=== Section Start ===

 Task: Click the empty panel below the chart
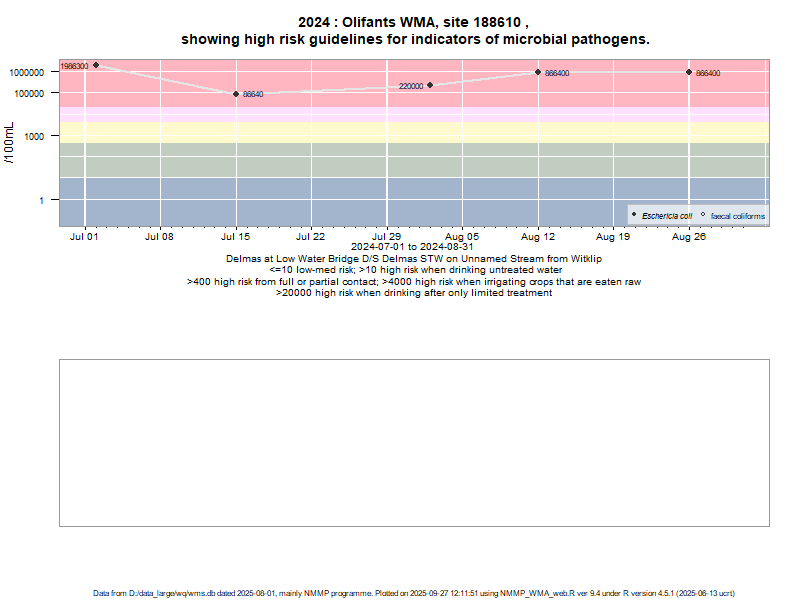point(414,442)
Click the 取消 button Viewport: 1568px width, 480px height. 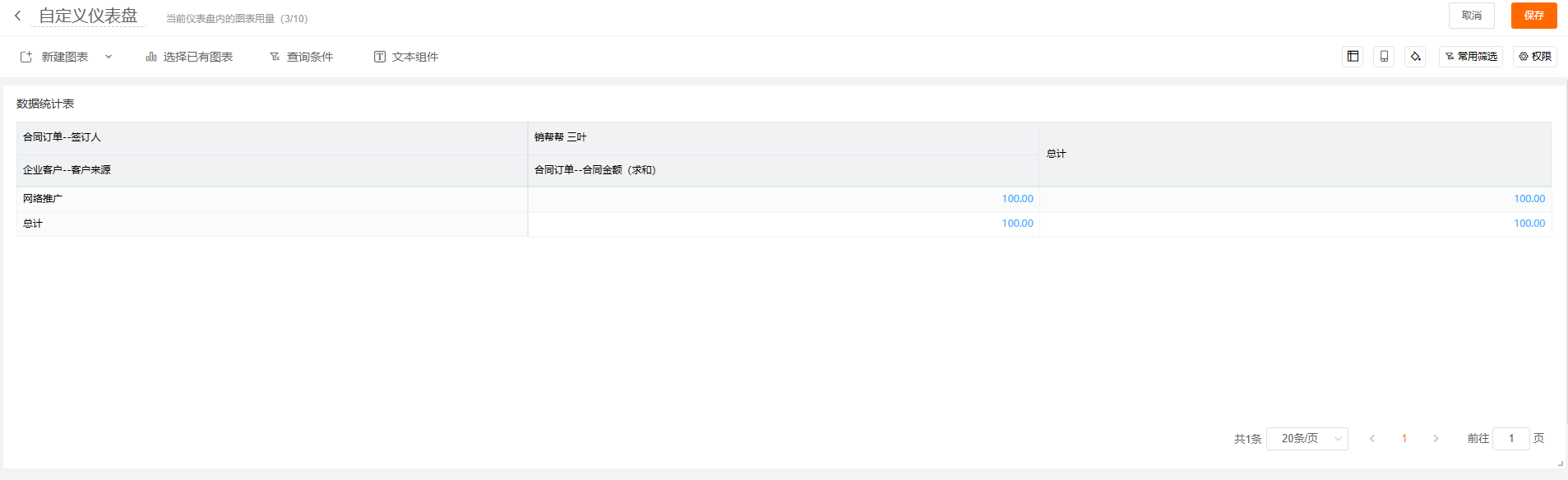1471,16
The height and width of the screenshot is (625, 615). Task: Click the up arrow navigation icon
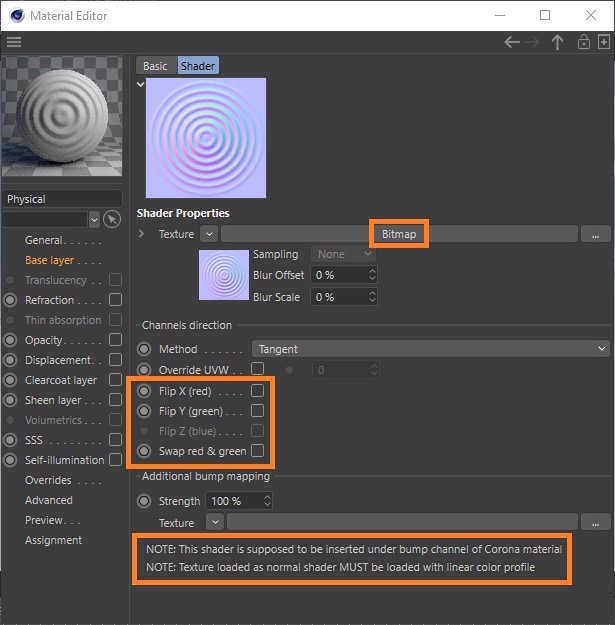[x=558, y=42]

=== Section End ===
=== Section Start ===

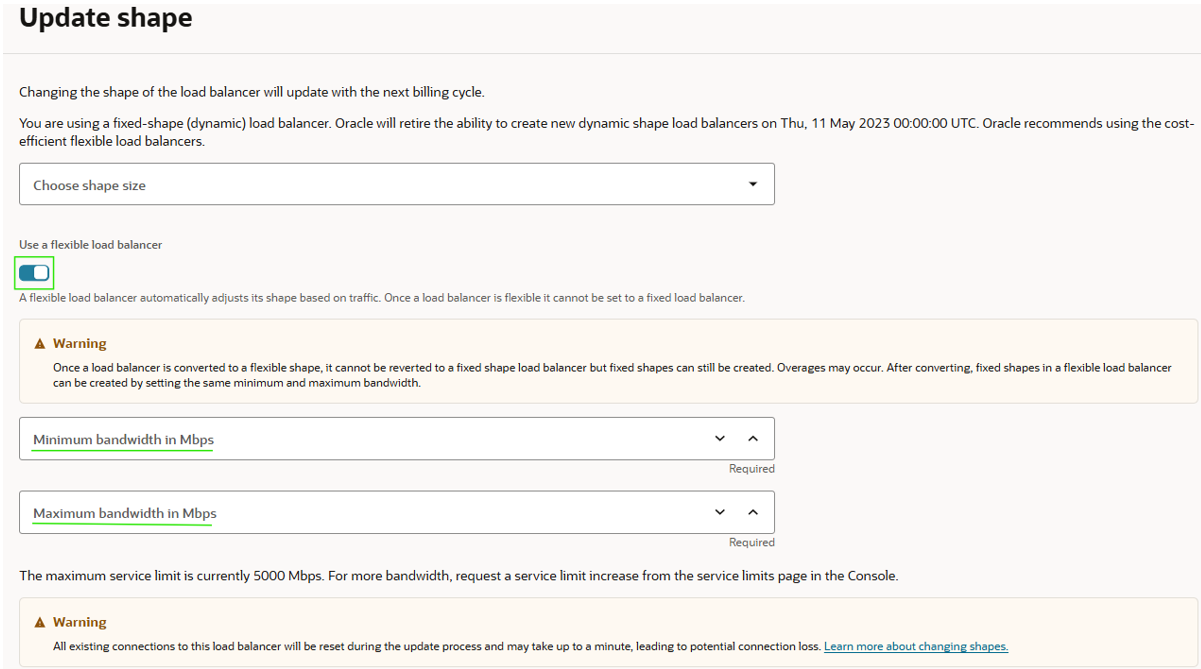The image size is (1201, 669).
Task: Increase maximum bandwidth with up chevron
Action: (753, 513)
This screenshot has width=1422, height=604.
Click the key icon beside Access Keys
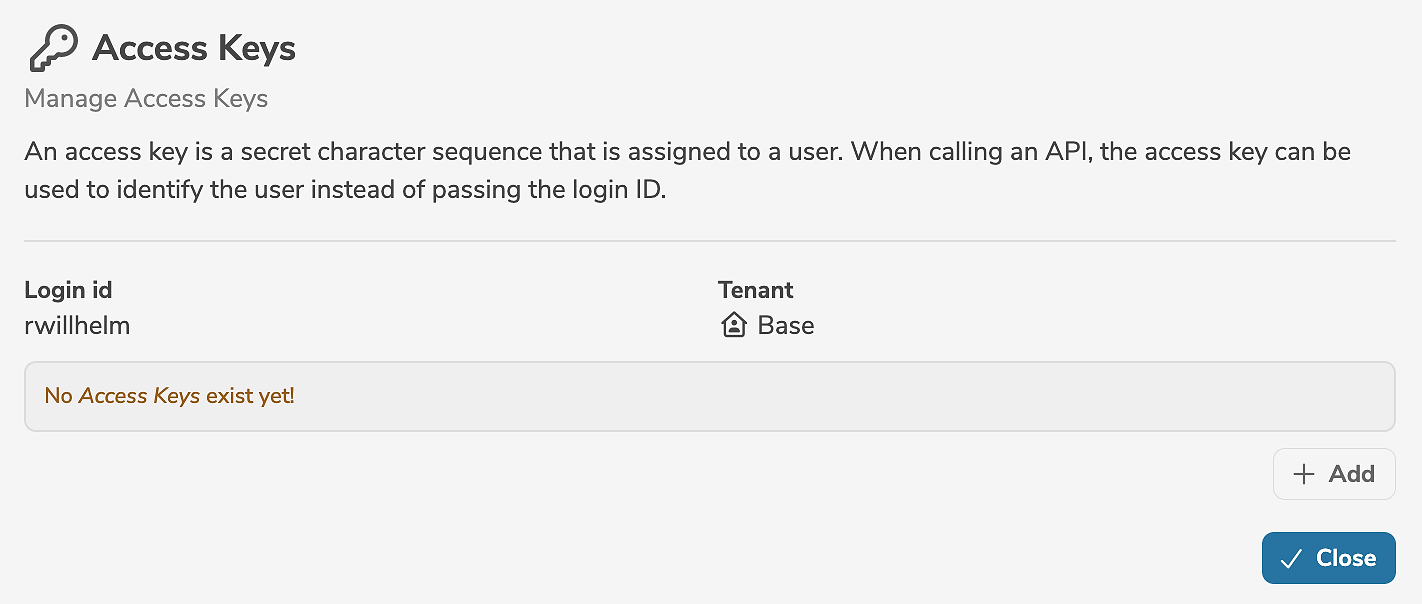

=== Section End ===

Your answer should be the exact lines above from the one with "This screenshot has width=1422, height=604." through the one with "Click the key icon beside Access Keys", both included, and nothing besides.

SOLUTION FOR THIS TASK —
This screenshot has width=1422, height=604.
Click the key icon beside Access Keys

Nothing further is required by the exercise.